Nächster “Femizid“: Wieder kein Femizid

Ein sogenannter Femizid ist per definitionem eine »von Männern verübte misogyne [frauen­feind­liche] Hasstötung von Frauen« – wie auch hieramts bereits einmal abgehandelt wurde. Oder, wie etwa auf Wikipedia nachzulesen steht:

»Als Femizid bezeichnet man die Tötung von Frauen oder Mädchen als extreme Form geschlechtsbezogener Gewalt, die im Kontext patriarchaler Geschlechterdifferenzen verübt wird.«
Bedeutet also: Jeder Femizid ist eine Frauentötung, aber nicht jede Tötung einer Frau ist ein Femizid.
Fremdwörter und Fachbegriffe sollte man nicht gebrauchen wenn man nicht versteht was sie überhaupt bedeuten, besagt eine Binsenweisheit – aber die Kollegen von der berichterstattenden Zunft tun es trotzdem beharrlich:

Gemeinsam den Plan gefasst, gemeinsam aus dem Leben zu scheiden – mithin ein sogenannter »erweiterter Suizid«: nichts könnte in dem betreffenden Fall von einem »Femizid«, d. h. von einer »frau­en­­feind­lichen Hasstötung im Kontext patriarchaler Geschlechterdifferenzen« weiter entfernt sein.
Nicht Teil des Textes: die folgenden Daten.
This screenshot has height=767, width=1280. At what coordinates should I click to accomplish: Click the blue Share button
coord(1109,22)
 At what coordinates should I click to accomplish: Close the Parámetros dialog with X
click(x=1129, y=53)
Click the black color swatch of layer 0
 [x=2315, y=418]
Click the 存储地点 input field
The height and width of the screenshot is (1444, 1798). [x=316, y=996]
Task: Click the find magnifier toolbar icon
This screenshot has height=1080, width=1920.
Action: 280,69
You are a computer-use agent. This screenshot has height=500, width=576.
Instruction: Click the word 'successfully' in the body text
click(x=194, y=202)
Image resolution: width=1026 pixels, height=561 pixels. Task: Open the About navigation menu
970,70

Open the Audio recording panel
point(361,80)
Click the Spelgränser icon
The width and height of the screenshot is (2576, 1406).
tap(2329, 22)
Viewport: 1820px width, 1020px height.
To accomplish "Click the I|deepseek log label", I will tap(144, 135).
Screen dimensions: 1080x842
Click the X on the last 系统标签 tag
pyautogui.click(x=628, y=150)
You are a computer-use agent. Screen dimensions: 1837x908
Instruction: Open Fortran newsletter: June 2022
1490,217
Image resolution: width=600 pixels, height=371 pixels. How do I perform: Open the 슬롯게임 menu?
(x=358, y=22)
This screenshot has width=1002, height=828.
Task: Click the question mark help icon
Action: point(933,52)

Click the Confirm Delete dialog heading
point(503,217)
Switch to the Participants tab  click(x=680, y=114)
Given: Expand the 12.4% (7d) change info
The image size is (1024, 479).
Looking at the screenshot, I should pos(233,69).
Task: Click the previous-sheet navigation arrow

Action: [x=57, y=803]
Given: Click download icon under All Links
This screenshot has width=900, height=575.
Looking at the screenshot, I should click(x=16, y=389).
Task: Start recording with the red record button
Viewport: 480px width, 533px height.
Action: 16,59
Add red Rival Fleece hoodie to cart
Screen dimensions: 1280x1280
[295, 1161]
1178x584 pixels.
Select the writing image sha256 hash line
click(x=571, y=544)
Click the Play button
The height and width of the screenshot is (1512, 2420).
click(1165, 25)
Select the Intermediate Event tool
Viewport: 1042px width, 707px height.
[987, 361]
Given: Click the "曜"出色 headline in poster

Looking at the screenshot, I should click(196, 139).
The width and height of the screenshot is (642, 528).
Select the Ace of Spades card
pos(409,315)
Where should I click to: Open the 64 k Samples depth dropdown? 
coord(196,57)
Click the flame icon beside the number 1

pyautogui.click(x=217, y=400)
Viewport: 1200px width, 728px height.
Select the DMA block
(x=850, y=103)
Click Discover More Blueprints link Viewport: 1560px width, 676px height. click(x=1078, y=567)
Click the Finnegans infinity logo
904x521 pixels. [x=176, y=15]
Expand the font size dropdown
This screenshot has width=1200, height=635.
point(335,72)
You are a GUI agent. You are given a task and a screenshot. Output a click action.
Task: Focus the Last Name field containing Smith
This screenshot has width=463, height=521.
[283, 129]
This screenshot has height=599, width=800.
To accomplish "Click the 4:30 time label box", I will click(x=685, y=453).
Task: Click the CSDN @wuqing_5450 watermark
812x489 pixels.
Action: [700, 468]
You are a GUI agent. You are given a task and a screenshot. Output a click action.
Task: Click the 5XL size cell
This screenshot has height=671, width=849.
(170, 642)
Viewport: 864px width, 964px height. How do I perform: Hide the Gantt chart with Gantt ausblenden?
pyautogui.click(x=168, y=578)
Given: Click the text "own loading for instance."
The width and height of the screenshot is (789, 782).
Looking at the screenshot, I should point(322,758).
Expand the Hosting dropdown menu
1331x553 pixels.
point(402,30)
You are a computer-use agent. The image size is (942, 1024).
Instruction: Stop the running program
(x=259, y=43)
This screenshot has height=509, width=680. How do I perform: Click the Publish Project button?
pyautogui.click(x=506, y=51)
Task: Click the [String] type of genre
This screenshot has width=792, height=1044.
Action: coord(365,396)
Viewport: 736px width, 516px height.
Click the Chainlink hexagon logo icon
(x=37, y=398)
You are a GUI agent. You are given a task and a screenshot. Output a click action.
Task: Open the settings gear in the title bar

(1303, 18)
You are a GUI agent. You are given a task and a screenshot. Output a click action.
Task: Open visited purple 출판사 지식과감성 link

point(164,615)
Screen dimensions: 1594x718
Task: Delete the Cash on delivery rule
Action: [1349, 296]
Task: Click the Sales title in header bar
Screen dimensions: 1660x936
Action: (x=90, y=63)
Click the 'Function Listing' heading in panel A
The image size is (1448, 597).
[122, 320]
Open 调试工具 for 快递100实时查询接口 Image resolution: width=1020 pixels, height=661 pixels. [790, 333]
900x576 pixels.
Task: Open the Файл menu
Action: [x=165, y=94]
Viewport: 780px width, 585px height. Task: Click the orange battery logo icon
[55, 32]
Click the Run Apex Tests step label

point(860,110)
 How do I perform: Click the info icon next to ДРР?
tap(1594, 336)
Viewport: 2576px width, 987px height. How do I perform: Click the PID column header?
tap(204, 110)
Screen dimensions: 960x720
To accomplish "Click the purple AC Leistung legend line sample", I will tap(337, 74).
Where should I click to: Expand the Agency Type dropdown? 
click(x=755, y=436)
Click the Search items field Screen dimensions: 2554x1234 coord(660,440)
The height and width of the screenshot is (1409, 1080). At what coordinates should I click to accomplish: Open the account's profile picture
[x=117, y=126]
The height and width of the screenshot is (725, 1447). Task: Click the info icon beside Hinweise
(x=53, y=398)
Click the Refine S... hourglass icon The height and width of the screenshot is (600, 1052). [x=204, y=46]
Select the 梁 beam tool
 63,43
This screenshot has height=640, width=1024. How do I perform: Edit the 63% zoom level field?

Fremdwortgebrauch in völlig sinnfremdem Kontext.

Auch in der ATV-Nachrichtensendung auf puls 24 erfährt der Berichterstatter vor Ort von Po­lizei und Nachbarn:

»Offenbar wollte das Paar gemeinsam aus dem Leben scheiden. Es konnte auch ein gemeinsam verfasster Abschiedsbrief gefunden werden. Für Nachbarn kommt nur eine Verzweiflungstat in Frage: man nimmt an, dass es der Frau so schlecht gegangen ist, dass sie nimmer leben wollte.«

Und dann erstattet er darüber Bericht, indem er zuletzt resümiert:

»Die Tat reiht sich in eine erschütternde Serie von Frauenmorden [..] in Wien«

Was für haarsträubend unsinnige Ansage: in Wien massakrierte ein offenkundig psychisch beeinträchtigter afghanischer Asylant im Blutrausch drei asiatische Prostituierte in einem Sexklub – wie kommt jemand auf die Idee, die Verzweiflungstat in NÖ reihe sich in eine derartige Serie? Wie kann man denn sowas vergleichen? Das ist doch haarsträubend.

7 Kommentare

  1. diese Sogwirkung geht von vielen Modeworten aus. Ich verwende stattdessen den Überbegriff Hass-Verbrechen, weil er nicht wie eine (des-)infizierte Damenbinde klingt.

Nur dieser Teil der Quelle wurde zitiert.